Text passage ▸
=== Section Start ===

Inflation has global markets reeling. Could cryptocurrencies offer some stability?
Inflation. It's the buzzword of this season of US economics, finance, and regulatory politics. It refers to a reduction in the purchasing power of a currency––in this case, of the US dollar––where, as the prices of goods and services increase, each dollar can buy less of them.
It can be felt in every tier of the economy––on Wall Street's trading floor, at the international cargo ship docks, currency exchanges, and at the local gas station. Especially after setting a record-high of 9.1% in June of 2022, inflation has comfortably plopped itself down atop the collective American mind.
We are all interested in protecting our wealth. As inflation poses a very real and ever-increasing threat to the wealth represented by each dollar, we will begin to see adaptive financial behaviors deployed in support of wealth protection. What role might some cryptocurrencies have to play in an inflationary landscape?
Inflation in the United States
Though it may appear to the average American that inflation has only recently become a concern, it has always been a financial reality, albeit in "trace" amounts. From 2012 to 2020, US inflation ranged somewhere between 0.7% to 2.3%.
So, how did we get to 7% in 2021 and 8.3% YTD in 2022?
It has to do with the US money policy, which is established by the Federal Reserve. On Sep. 21, Jerome Powell, Chairman of the Federal Reserve's Board of Governors, addressed the media from Washington, DC about the state of US inflation, which sits at 8.3%.
Americans are beginning to feel the discomfort of rising prices, and are no doubt seeking to protect their financial portfolios and maintain their living standard. Though the current situation surrounding inflation is alarming, it hasn't yet reached a boiling point. Not in the US, at least.
The US has historically experienced low, stable levels of inflation. Not so in other countries.
A quick search of Worldwide Trading's data reveals the ten countries currently experiencing the highest inflation are:
- Zimbabwe: 280%
- Lebanon: 162%
- Syria: 139%
- Sudan: 125%
- Venezuela: 114%
- Turkey: 80.21
- Argentina: 78.5%
- Sri Lanka: 64.3%
- Iran: 52.2%
- Suriname: 49.2%
That list makes the US' rate of 8.3% feel tame.
Here's a list of the top ten countries with the most dramatic inflation hikes over the past two years, per the Pew Research Center:
- Israel: 25x
- Greece: 21x
- Italy: 19x
- Spain: 13x
- Portugal: 11x
- Estonia: 8x
- Denmark: 7x
- Belgium: 7x
- Finland: 6x
- Ireland: 6x
While the US' 4x inflation hike is causing consumers to re-evaluate their financial behaviors, consumers in other countries are experiencing much more severe pressure. When your savings are rapidly shrinking, and your purchasing power is quickly dwindling, something has to give.
So what are consumers doing in economies with rampant, uncontrolled inflation?
Inflation and crypto
Crypto is a unique instrument because it's decentralized, meaning it isn't overseen by a governing body. And, in most cases, its supply is predetermined and stable. New crypto "coins" are minted on pre-established, known dates, and in predetermined, known amounts.

=== Section End ===

Saved data entries ▸
=== Section Start ===

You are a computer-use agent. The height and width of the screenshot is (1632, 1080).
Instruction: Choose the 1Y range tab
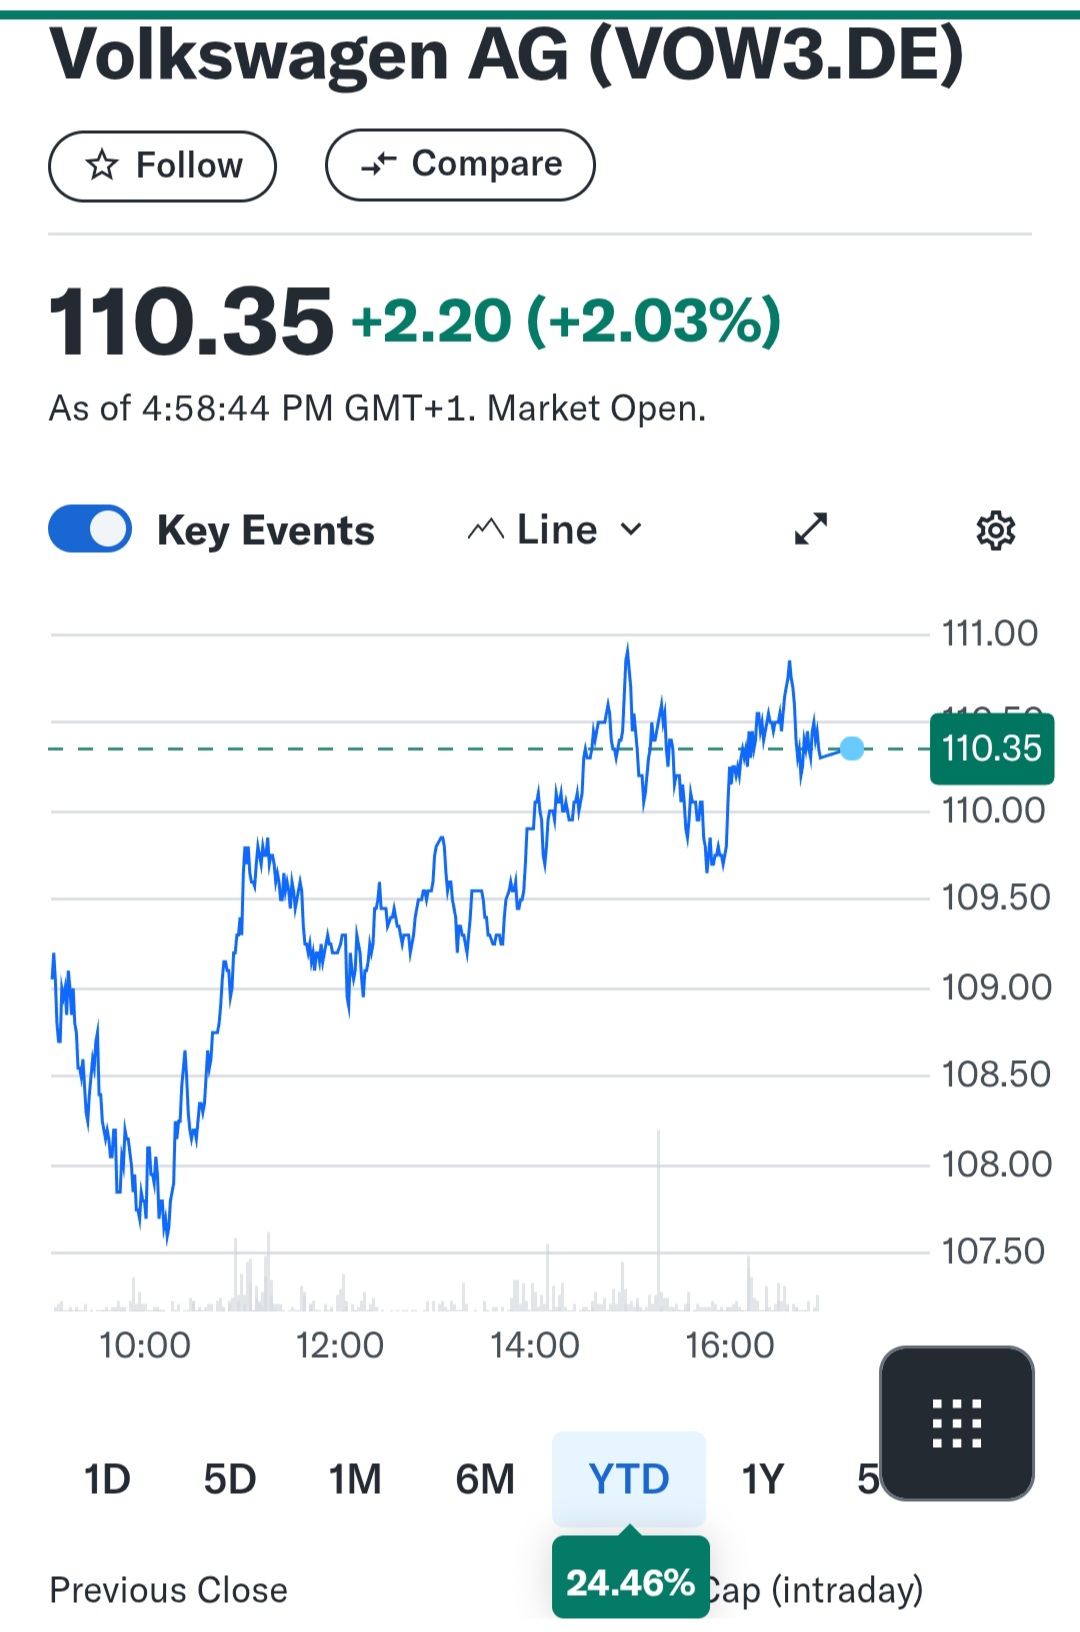pyautogui.click(x=762, y=1479)
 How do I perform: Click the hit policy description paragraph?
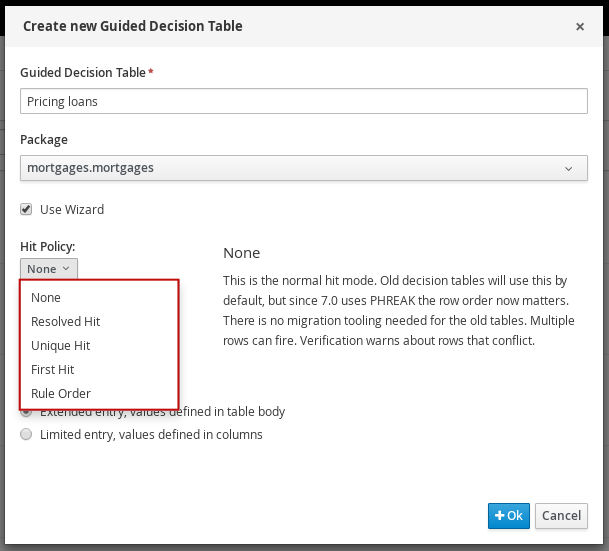click(x=396, y=309)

=== Section End ===

Task instructions ▸ Continue the article on inflation and cryptocurrency, picking up right after its last sentence about new coins being minted on known dates in known amounts.

Written answer ▸
So, while the crypto landscape remains highly volatile, some cryptocurrencies are virtually immune to inflation. At least in theory.
Gemini, a company that provides crypto products and services, recently released their 2021 study on the Global State of Crypto. Something I found very interesting was that consumers from countries experiencing high levels of inflation (over 50% inflation, relative to the US dollar) indicated that they're three to four times more likely to purchase crypto in the next year than their counterparts from countries experiencing lower inflation.
It would appear that, when consumers are forced to choose between rampant inflation and volatile crypto prices, the latter is perceived to be the lesser of the two potential evils. It would also appear that the tipping point is at or around 50% inflation––that's when consumers turn from money to crypto as a store of value. After all, history suggests that crypto will eventually appreciate. But inflation-ladened economies never magically shift overnight, experiencing an increase in the purchasing power of their currency.
Gemini's study also showed that 79% of crypto owners "say they buy and hold cryptocurrency for its long-term investment potential," proof that crypto is already widely viewed as a viable long-term store of value.
So what's keeping crypto from being able to hedge inflation in the US?
Trust. As long as there is high volatility in the crypto market, US consumers will hesitate to trust crypto over money as a long-term store of value.
But trust in crypto is growing. Gemini's study also revealed that 41% of crypto owners purchased crypto for the first time in 2021. This is an indication that adoption of crypto is increasing by leaps and bounds.
As crypto becomes more commonplace, and more individuals participate in the crypto market, we can expect to see crypto price volatility decrease. With less volatility comes more trust, and thus more stability. When that will happen is yet to be seen, but it's not difficult to envision a near future where cryptocurrencies offer a viable solution to protecting one's wealth from the threat of inflation. Just not yet.